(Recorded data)
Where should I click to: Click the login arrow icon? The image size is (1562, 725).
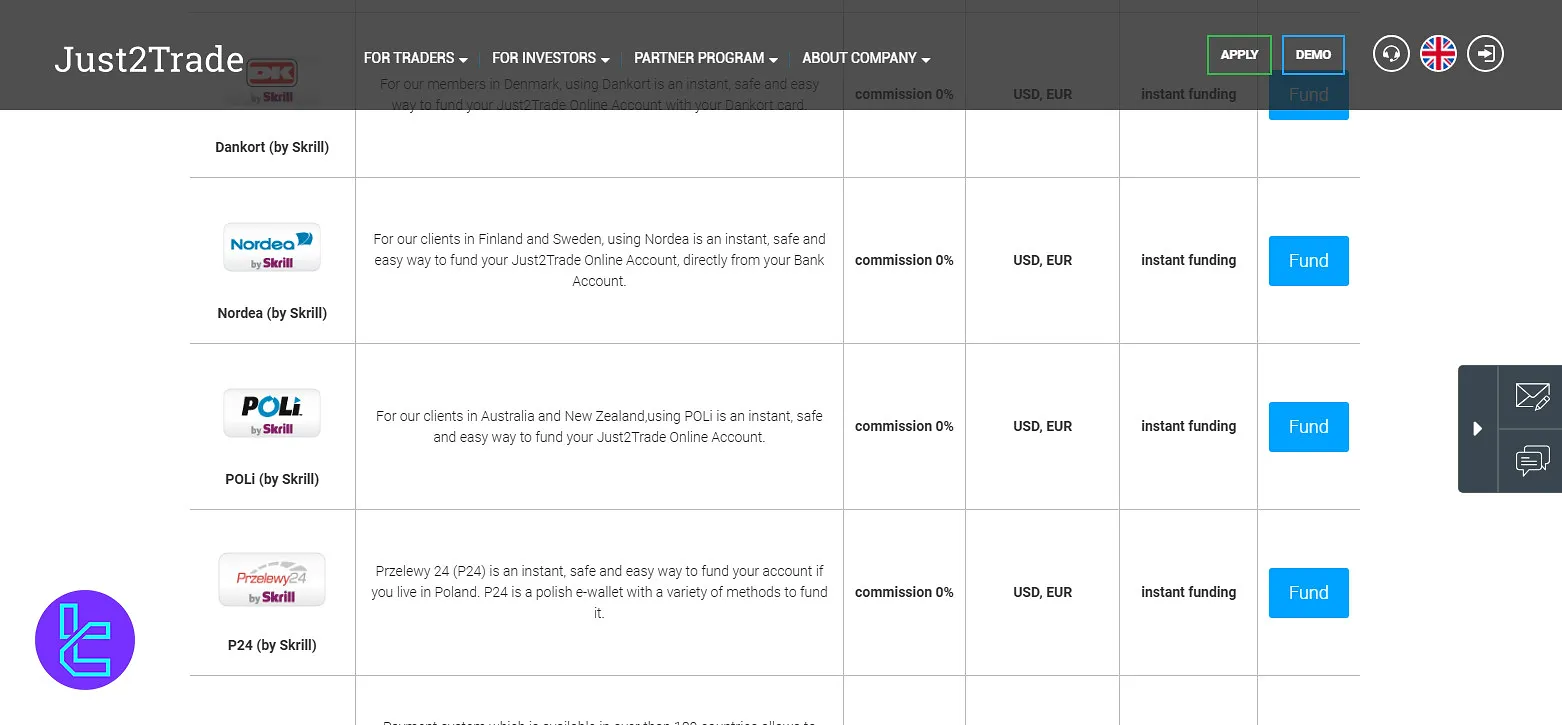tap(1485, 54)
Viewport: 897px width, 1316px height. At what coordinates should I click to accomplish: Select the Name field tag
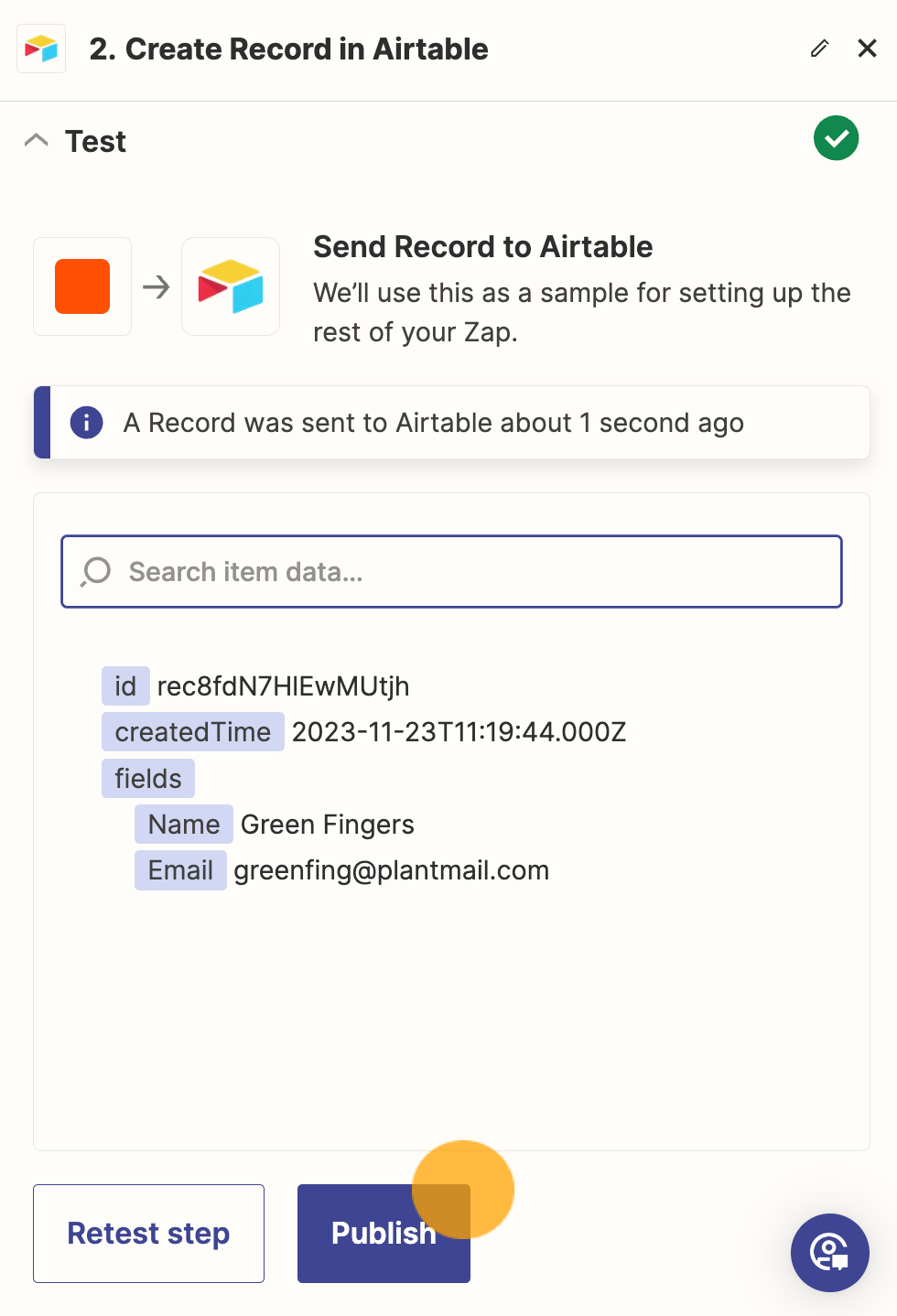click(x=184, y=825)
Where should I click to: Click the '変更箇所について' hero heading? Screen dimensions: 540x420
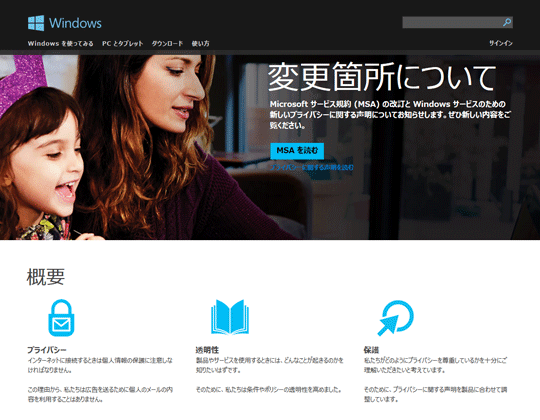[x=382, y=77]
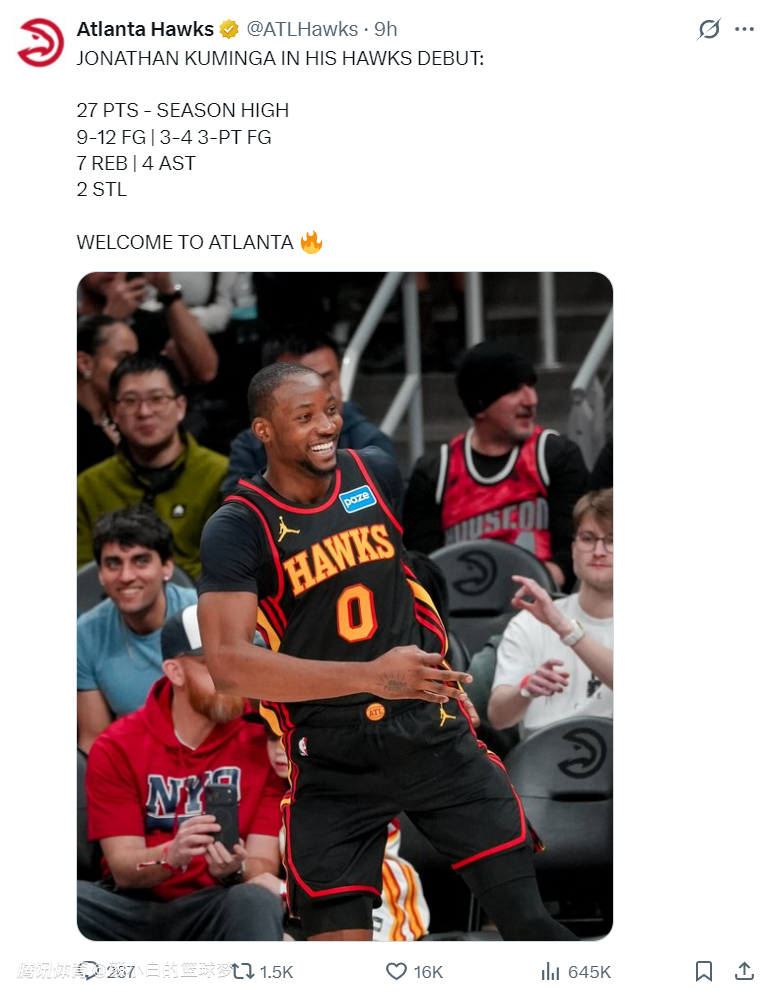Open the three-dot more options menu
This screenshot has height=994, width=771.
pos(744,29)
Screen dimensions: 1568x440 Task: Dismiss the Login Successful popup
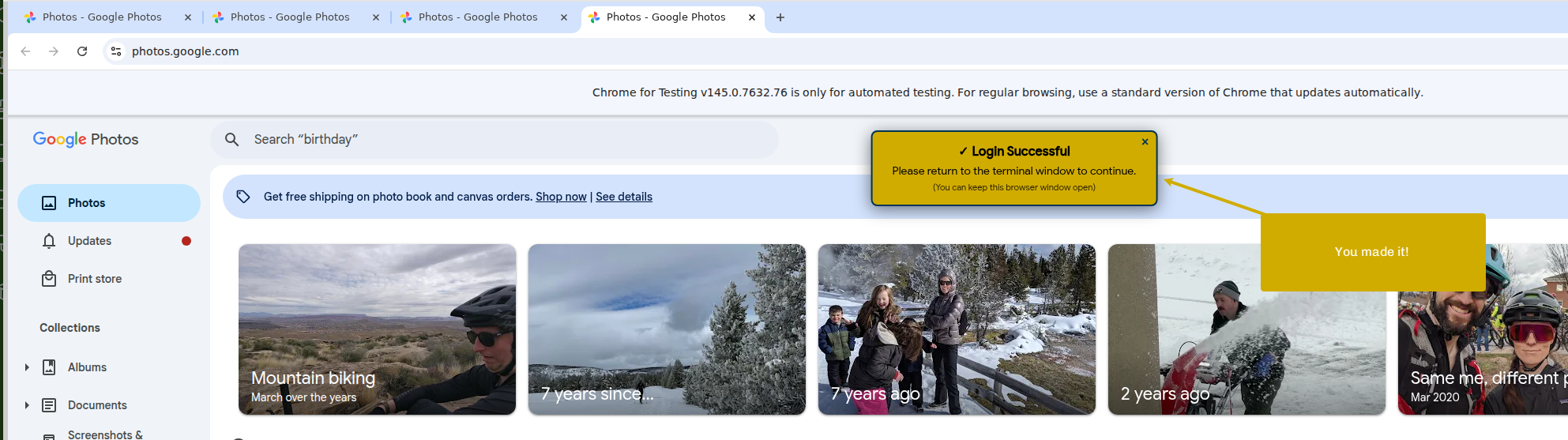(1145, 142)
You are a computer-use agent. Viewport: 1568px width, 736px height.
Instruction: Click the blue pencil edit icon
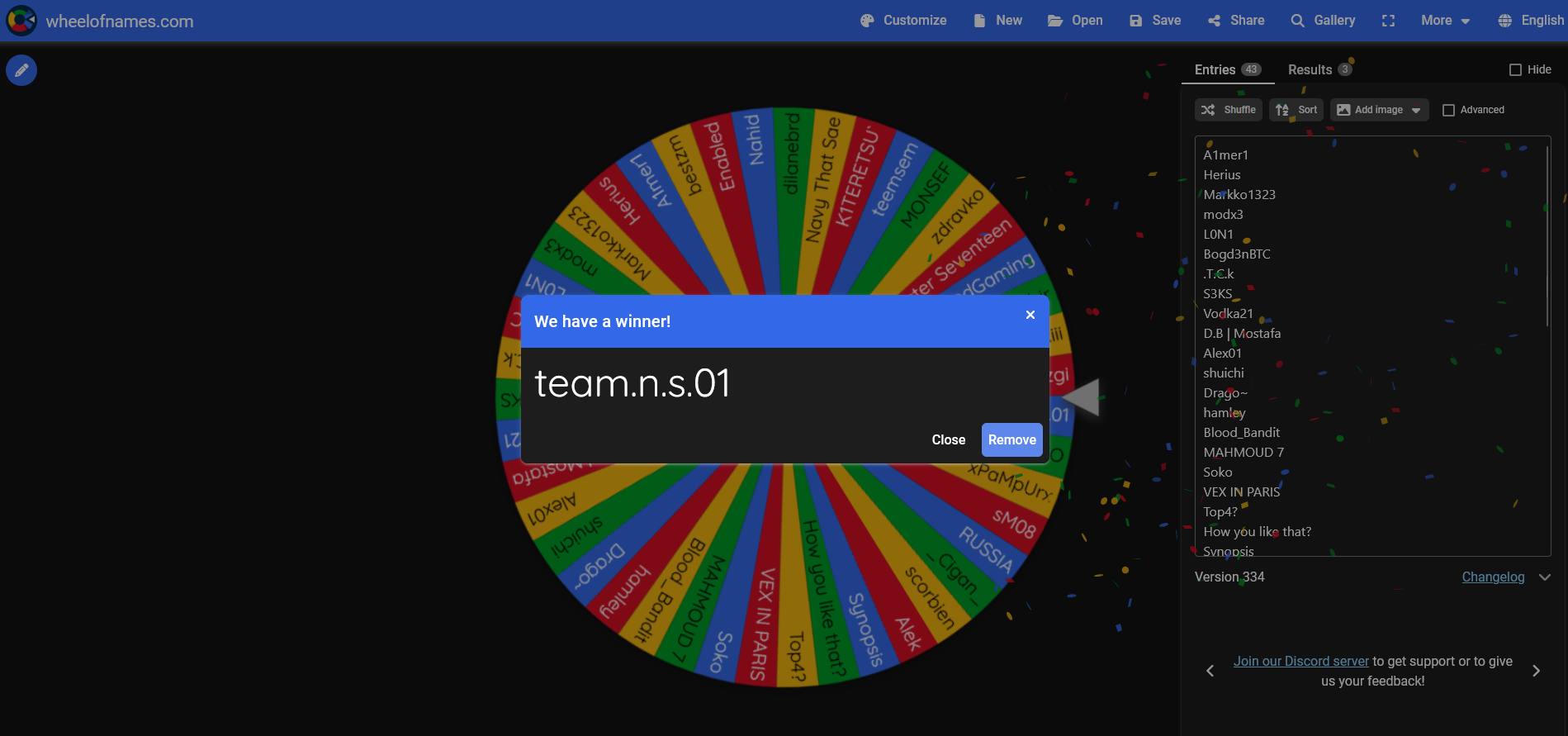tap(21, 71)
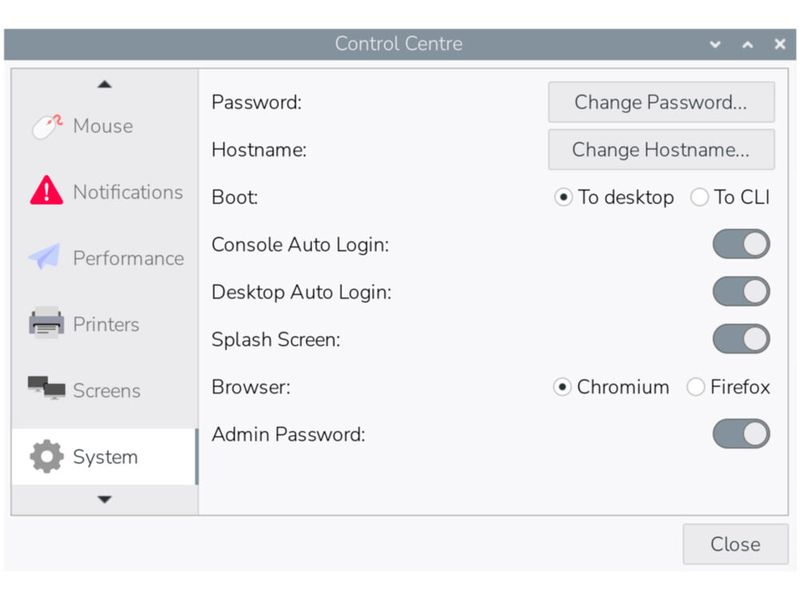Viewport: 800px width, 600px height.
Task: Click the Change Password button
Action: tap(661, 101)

Directions
Please reproduce every record exactly as written, excluding the pictures.

Solution to the exercise
Where should I click to: Click the login arrow icon? The image size is (1562, 725).
tap(1485, 54)
Viewport: 897px width, 1316px height. At what coordinates should I click to accomplish: Select the Name field tag
click(x=184, y=825)
Where should I click to: Click the '変更箇所について' hero heading? Screen dimensions: 540x420
[x=382, y=77]
Open the three-dot more options menu
This screenshot has height=994, width=771.
pos(744,29)
Screen dimensions: 1568x440 Task: Dismiss the Login Successful popup
(1145, 142)
You are a computer-use agent. Viewport: 1568px width, 736px height.
Instruction: Click the blue pencil edit icon
tap(21, 71)
Viewport: 800px width, 600px height.
Task: Click the Change Password button
Action: tap(661, 101)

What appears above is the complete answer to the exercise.